The Catch: Like MrsP, FMLP relies entirely on Sticky Scheduling. In FMLP, tasks do not migrate across clusters. The executing task remains securely tied to its home CPU.

Why is Sticky Scheduling a problem?

Imagine your System on Chip (SoC) has a hardware cryptography engine or a DMA (Direct Memory Access) controller physically wired only to Core 1. If a task residing on Core 3 needs to use that crypto-engine, locking it via MrsP or FMLP doesn’t actually solve your problem. The task gets the software lock safely, but from Core 3, it still cannot physically reach the hardware localized to Core 1!
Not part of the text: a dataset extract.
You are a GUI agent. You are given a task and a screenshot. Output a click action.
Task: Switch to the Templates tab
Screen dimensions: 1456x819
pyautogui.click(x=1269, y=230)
The Next Step: Addressing Physical Hardware with DFLP

To solve this core-localized hardware problem, we need an entirely different approach. A locking protocol shouldn’t just manage priorities—it needs to actively route tasks to physical destinations.

Slated for upcoming RTEMS releases (and driven heavily by current Google Summer of Code projects), the Distributed Flexible Locking Protocol (DFLP) introduces a major paradigm shift: Temporary Task Migration.
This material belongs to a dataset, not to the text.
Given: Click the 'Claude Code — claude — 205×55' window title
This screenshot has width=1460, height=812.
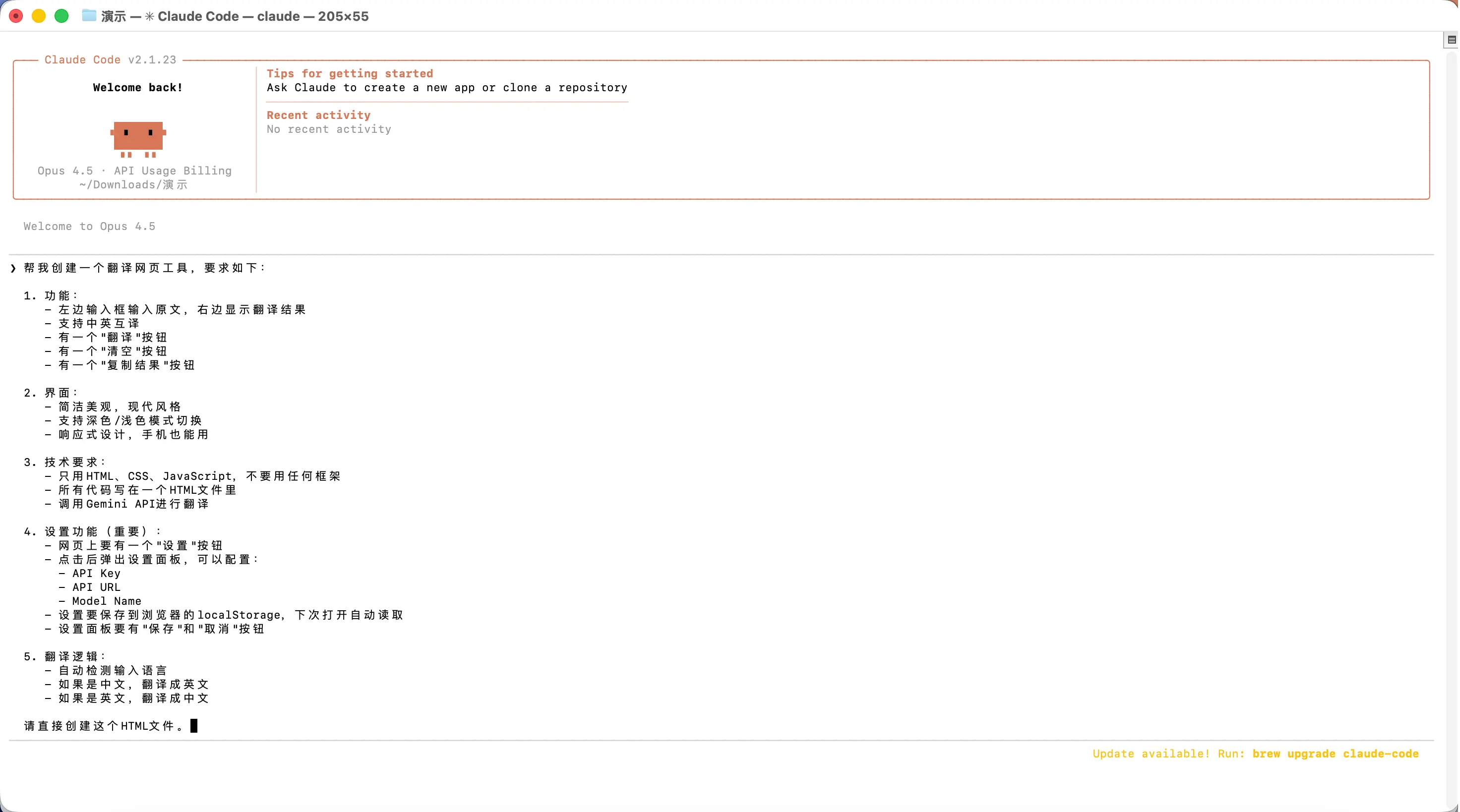Looking at the screenshot, I should tap(263, 16).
How DFLP Solves the Hardware Problem

Unlike sticky scheduling in MrsP or FMLP, DFLP binds a semaphore (a locking mechanism) to a designated “Synchronization Processor.” Let’s revisit our crypto-engine example:

A task executing natively on Core 3 requests the DFLP lock for the crypto-engine (which is physically tied to Core 1).
If the lock is available, the operating system’s kernel temporarily pauses the task on Core 3 and physically migrates the task to Core 1 using direct internal scheduler updates (_Thread_Set_CPU).
The task executes its protected code natively on Core 1, giving it perfect, localized physical access to the crypto-engine.
Once the work is done and the lock is released, DFLP seamlessly migrates the task back home to Core 3.
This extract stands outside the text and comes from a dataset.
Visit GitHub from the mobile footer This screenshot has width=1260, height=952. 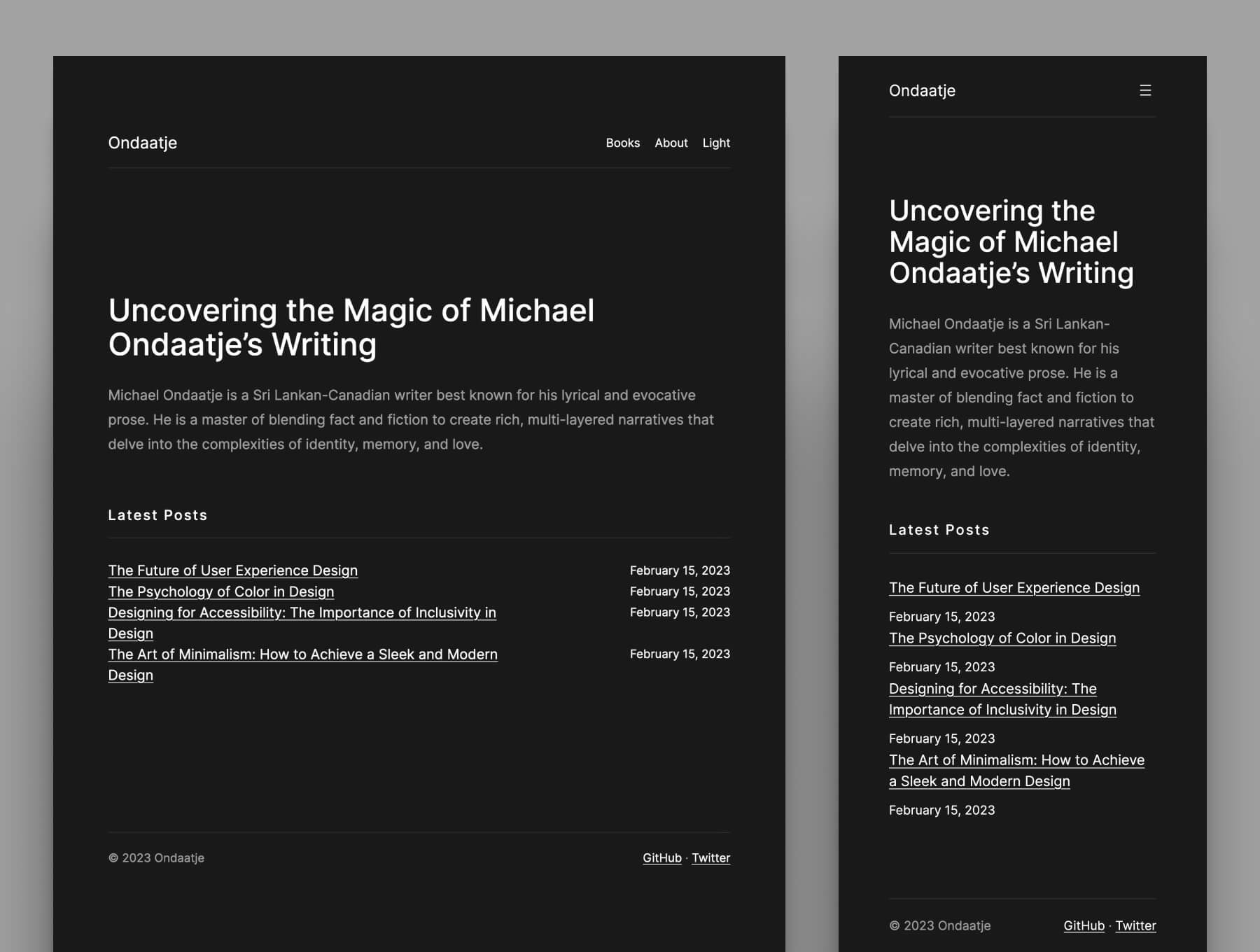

If the lock is already taken, DFLP relies on strict FIFO queuing and priority boosting to ensure the waiting tasks are processed fairly and predictably, never violating hard real-time deadlines.

Wrapping Up

The evolution of locking protocols in RTEMS directly mirrors how much more complicated multi-core hardware has become over the last decade:

MrsP provided the theoretical and practical foundation for safe, cross-core memory sharing through Priority Ceilings and CPU time donation.
FMLP heavily optimized the wait queues, bringing strict FIFO fairness and introducing the vital split between spin-based (FMLP-Short) and suspend-based (FMLP-Long) locking.
DFLP conquers the physical reality of asymmetric silicon chips, overcoming the limits of sticky scheduling by combining real-time locking with the ability to dynamically migrate threads exactly where the physical hardware needs them to be.

By implementing all three protocols deep inside its SuperCore, RTEMS ensures that whether you’re safely updating a simple array in RAM or orchestrating access to a complex hardware accelerator glued to a specific core, you have exactly the right mathematical protocol for the job.

TL;DR

The Problem: In multi-core systems, tasks fighting for locks can trigger Priority Inversion or system deadlock.
MrsP: Solved basic core sharing by boosting a lock-holder’s priority to a maximum Ceiling. If preempted, waiting tasks explicitly donate their CPU time to let the holder finish quicker.
FMLP: Eliminated Starvation using strict FIFO waiting queues. It splits into FMLP-Short (spending CPU cycles to infinitely spin) and FMLP-Long (putting tasks to sleep using Priority Inheritance).
DFLP: Overcomes the limitation of “Sticky Scheduling” by proactively using Temporary Task Migration to ship tasks natively to the Core-Localized hardware.